Following competition approval from the European Commission, Terence Cole and Mark Steinberg's Marcol (London) has completed the acquisition of Median Kliniken (Berlin) with its partners Advent International (Boston) for an undisclosed sum.

Median is Germany's largest private rehabilitation care provider. It owns and operates 27 rehabilitation and acute clinics at 19 locations throughout Germany, with more than 6 million square feet of real estate, 6,300 beds, around 4,500 employees and an annual turnover of circa €300 million.

Completion of the acquisition follows many months of negotiations between Marcol and Median's founders "Median has one of the best management teams in the industry and is in a strong position to lead the consolidation drive, in a very fragmented sector, while maintaining and improving its primary position in the provision of services to the post acute rehabilitation sector. These include a wide range of areas, such as oncology, neurology, geriatrics, orthopedics, cardiology and psychotherapy," said Steinberg

The professional advisers appointed to assist in the acquisition include Rothschild, McKinsey, Lovells, CB Richard Ellis and Ernst & Young, who between them undertook extensive evaluation of the current business and future expansion potential.

"We aim to build Median into a €1 billion business within the next five years and substantial funds have been committed to support growth plans. Opportunities exist to grow organically as well as through expansion and further acquisitions," said Cole.

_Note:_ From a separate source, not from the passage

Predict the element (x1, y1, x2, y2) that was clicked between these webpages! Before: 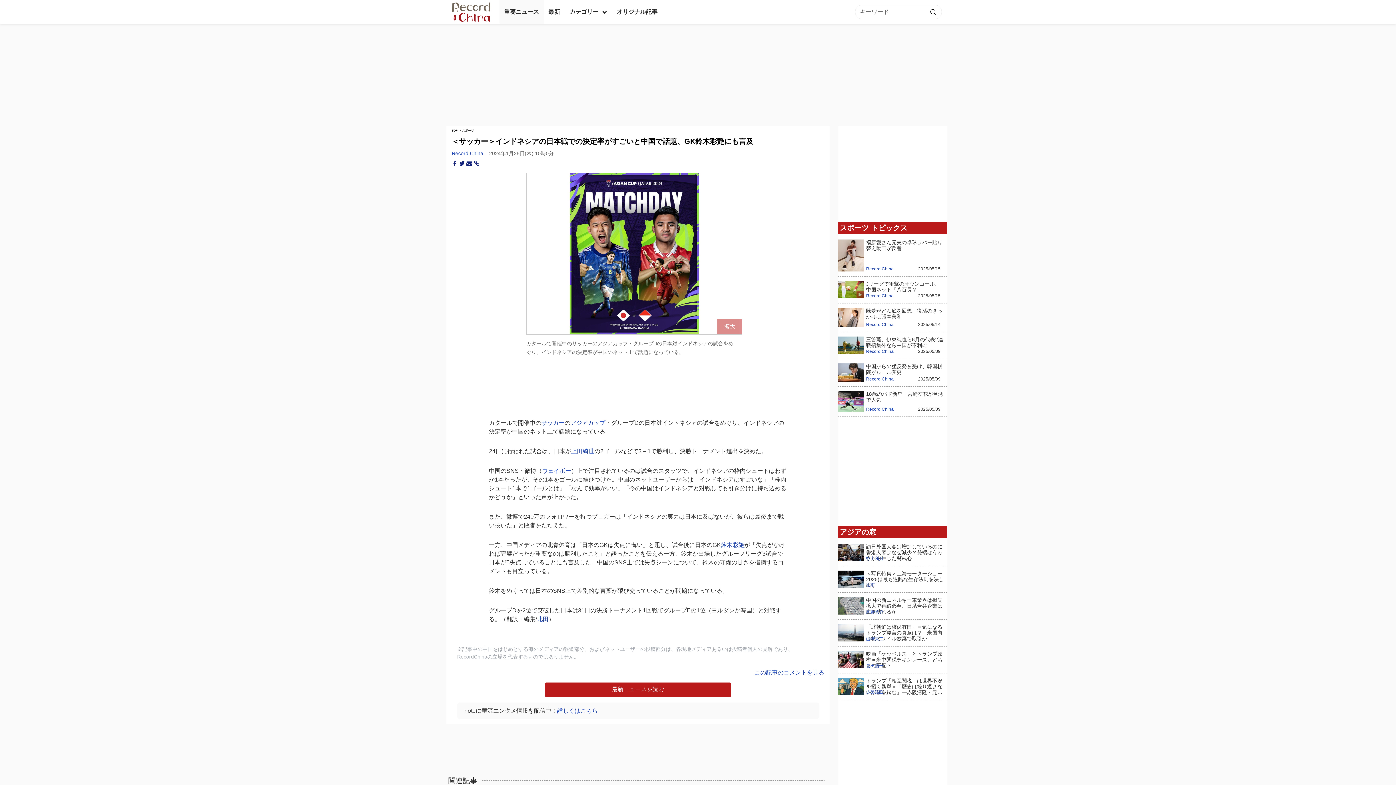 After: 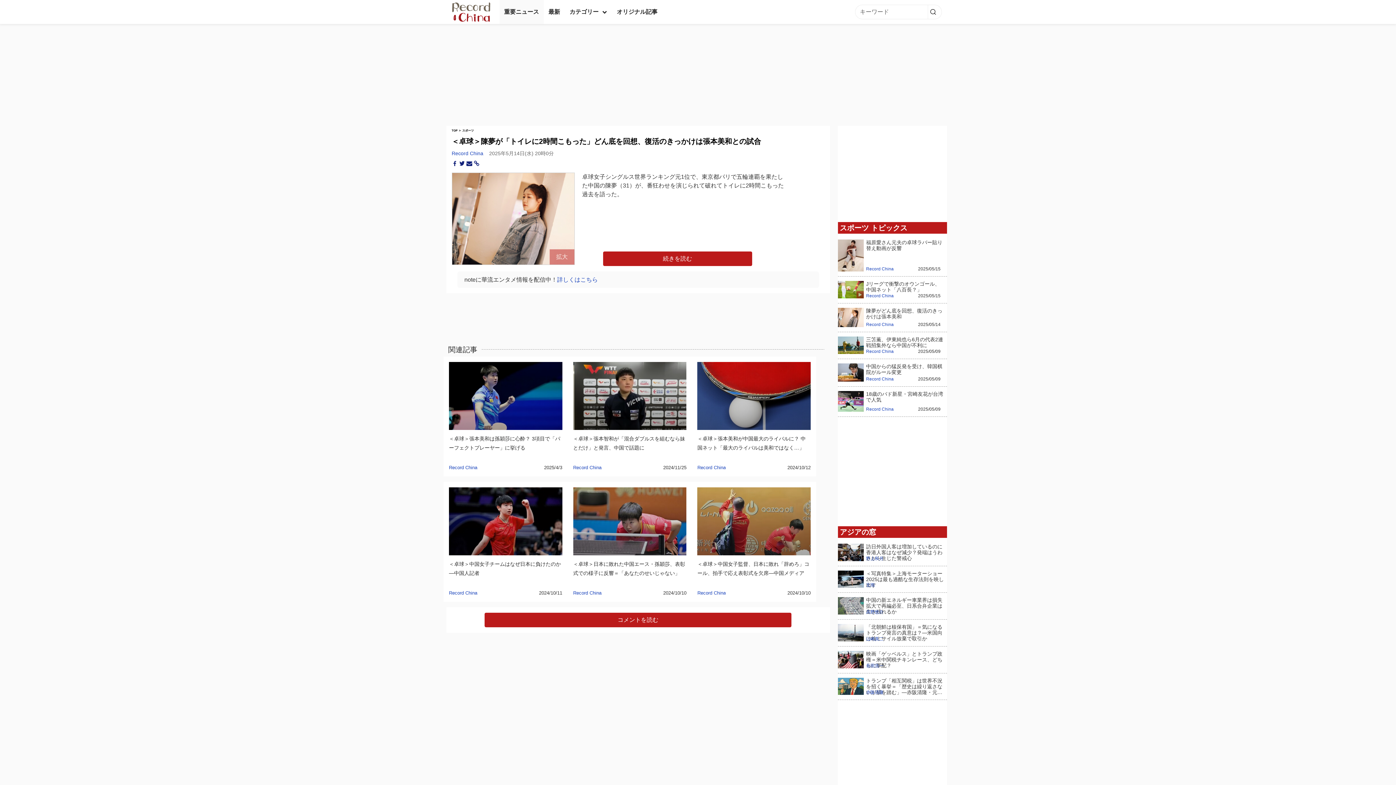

The growth plans will be developed and implemented by a management team led by new CEO Martin Siebert. A PhD graduate in both law and medicine, Siebert was previously Principal Director and Deputy Chairman of Asklepios Kliniken and he brings significant experience to Median.

Edwards, DexCom report CE mark

Edwards Lifesciences (Irvine, California) and DexCom (San Diego) reported the receipt of CE mark for an automatic glucose monitoring system. Edwards and DexCom co-developed this new system, which is indicated for automatic, real-time monitoring and trending of blood glucose concentration in critically ill adults in the hospital environment.

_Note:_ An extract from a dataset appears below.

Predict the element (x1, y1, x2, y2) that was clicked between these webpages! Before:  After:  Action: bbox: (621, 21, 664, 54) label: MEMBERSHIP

Market evaluations of a first generation product are expected to begin in a limited number of European sites before the end of the year.

Studies have shown that hospitalized patients can be at a higher risk of infection and other complications if their blood glucose level is elevated for prolonged periods. Currently, clinicians manage patients' glucose levels by manually obtaining intermittent samples over various periods of time. The companies believe that this new glucose monitoring system will perform multiple automatic readings per hour that may provide a new level of trending insight designed to enable clinicians to effectively implement glycemic control.